> WHAT THIS TASK INVOLVES: From the first line of the entries below to the line with "Proyecto (186, 1388)", give each line again exactly.

START PROVIDED DATA

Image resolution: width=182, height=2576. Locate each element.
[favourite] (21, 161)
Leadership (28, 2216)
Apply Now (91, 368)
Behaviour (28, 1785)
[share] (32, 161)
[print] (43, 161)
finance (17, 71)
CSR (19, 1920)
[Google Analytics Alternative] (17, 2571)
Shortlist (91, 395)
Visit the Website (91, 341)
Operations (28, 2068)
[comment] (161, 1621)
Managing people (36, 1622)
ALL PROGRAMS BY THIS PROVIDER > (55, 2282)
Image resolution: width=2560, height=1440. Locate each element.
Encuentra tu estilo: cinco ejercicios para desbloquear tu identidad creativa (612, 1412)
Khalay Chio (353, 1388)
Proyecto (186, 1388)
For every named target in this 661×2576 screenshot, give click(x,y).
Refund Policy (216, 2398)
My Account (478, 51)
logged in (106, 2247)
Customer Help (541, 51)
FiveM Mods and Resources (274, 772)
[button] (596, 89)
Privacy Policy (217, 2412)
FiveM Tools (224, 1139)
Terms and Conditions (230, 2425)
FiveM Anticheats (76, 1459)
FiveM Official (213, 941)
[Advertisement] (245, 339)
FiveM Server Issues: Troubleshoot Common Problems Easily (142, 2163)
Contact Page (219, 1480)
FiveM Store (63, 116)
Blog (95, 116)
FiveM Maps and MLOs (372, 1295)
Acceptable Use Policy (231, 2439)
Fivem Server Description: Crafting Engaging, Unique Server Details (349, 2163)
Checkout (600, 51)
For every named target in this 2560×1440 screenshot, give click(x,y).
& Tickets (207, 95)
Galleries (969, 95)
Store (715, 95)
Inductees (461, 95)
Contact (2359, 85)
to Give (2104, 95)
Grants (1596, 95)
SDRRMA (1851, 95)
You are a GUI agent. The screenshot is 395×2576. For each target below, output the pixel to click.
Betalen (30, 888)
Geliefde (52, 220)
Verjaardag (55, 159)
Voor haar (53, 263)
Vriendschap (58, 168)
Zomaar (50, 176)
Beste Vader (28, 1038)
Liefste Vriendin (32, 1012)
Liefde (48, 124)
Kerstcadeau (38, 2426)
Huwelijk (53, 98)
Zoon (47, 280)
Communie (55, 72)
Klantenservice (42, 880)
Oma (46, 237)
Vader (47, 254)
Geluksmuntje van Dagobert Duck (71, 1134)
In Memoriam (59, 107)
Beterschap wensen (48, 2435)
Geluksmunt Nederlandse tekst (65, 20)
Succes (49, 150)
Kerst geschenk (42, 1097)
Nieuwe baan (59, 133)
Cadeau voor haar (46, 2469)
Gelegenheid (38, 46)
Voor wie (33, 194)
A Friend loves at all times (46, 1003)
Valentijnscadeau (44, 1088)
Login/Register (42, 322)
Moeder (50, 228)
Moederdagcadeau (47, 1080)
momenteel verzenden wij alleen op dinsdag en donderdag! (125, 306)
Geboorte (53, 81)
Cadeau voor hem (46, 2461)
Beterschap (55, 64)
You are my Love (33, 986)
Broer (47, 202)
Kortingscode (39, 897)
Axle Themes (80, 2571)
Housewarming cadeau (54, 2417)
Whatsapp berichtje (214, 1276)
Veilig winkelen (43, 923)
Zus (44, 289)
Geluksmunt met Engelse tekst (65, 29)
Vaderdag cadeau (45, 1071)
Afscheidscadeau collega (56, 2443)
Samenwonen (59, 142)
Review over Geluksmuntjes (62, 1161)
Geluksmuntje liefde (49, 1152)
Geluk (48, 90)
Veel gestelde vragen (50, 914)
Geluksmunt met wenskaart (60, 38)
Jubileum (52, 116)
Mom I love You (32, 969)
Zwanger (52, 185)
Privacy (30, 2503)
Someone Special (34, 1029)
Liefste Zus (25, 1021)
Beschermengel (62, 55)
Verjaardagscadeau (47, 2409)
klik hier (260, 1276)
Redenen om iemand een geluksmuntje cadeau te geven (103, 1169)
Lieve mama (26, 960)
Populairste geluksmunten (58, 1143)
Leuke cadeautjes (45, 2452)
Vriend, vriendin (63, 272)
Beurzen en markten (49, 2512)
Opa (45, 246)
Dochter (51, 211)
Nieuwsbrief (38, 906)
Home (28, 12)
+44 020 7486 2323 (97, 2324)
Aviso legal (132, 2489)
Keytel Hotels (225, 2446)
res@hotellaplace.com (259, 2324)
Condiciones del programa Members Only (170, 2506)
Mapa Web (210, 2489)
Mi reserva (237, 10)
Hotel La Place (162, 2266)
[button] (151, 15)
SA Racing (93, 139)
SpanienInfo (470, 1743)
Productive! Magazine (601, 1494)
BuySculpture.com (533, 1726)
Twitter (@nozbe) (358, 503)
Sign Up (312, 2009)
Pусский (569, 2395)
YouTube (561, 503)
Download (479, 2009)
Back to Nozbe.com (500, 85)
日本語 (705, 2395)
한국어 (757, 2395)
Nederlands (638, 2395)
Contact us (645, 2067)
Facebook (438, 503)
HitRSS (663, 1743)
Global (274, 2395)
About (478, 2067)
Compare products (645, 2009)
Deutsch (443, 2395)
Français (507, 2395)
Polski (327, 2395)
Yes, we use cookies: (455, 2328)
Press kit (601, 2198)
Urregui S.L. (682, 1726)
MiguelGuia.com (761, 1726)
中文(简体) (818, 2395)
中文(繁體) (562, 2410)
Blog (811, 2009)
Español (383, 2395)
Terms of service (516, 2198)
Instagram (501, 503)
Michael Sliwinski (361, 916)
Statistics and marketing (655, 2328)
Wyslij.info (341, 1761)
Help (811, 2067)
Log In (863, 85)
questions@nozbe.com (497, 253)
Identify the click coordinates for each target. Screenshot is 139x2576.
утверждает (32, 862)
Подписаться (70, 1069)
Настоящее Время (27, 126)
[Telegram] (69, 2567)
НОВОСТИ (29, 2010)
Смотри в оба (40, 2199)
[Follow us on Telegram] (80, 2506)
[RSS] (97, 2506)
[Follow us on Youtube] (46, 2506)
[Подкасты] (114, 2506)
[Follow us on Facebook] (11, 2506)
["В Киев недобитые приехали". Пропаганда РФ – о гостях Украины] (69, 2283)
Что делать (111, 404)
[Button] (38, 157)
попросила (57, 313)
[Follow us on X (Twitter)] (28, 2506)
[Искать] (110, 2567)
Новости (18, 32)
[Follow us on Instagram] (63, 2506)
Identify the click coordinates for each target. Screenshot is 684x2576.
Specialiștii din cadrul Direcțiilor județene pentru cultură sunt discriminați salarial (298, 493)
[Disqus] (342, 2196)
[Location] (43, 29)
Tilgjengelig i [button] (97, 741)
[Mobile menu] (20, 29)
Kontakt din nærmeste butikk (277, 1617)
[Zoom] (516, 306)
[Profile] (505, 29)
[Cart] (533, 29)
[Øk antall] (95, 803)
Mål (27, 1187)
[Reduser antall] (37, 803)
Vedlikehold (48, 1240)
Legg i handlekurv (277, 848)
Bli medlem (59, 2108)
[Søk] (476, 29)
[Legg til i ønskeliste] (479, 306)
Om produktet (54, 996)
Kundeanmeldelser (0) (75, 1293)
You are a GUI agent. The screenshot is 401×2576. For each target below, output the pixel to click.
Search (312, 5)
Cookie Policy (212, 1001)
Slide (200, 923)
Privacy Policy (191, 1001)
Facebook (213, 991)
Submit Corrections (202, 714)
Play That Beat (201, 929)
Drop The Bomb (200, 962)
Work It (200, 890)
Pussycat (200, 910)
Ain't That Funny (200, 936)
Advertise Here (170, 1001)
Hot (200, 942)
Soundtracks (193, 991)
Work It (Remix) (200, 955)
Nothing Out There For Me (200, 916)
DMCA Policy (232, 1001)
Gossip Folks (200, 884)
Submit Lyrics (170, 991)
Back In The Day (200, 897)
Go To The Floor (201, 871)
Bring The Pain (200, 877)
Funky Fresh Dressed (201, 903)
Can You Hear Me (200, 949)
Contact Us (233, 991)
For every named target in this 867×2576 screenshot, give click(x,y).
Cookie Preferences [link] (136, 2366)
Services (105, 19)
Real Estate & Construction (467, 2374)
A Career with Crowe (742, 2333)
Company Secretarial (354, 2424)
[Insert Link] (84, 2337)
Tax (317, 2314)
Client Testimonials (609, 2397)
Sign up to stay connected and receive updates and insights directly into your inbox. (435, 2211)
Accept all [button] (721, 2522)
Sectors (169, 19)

END PROVIDED DATA

> ANSWER:
Image resolution: width=182, height=2576. Locate each element.
[favourite] (21, 161)
Leadership (28, 2216)
Apply Now (91, 368)
Behaviour (28, 1785)
[share] (32, 161)
[print] (43, 161)
finance (17, 71)
CSR (19, 1920)
[Google Analytics Alternative] (17, 2571)
Shortlist (91, 395)
Visit the Website (91, 341)
Operations (28, 2068)
[comment] (161, 1621)
Managing people (36, 1622)
ALL PROGRAMS BY THIS PROVIDER > (55, 2282)
Image resolution: width=2560, height=1440. Locate each element.
Encuentra tu estilo: cinco ejercicios para desbloquear tu identidad creativa (612, 1412)
Khalay Chio (353, 1388)
Proyecto (186, 1388)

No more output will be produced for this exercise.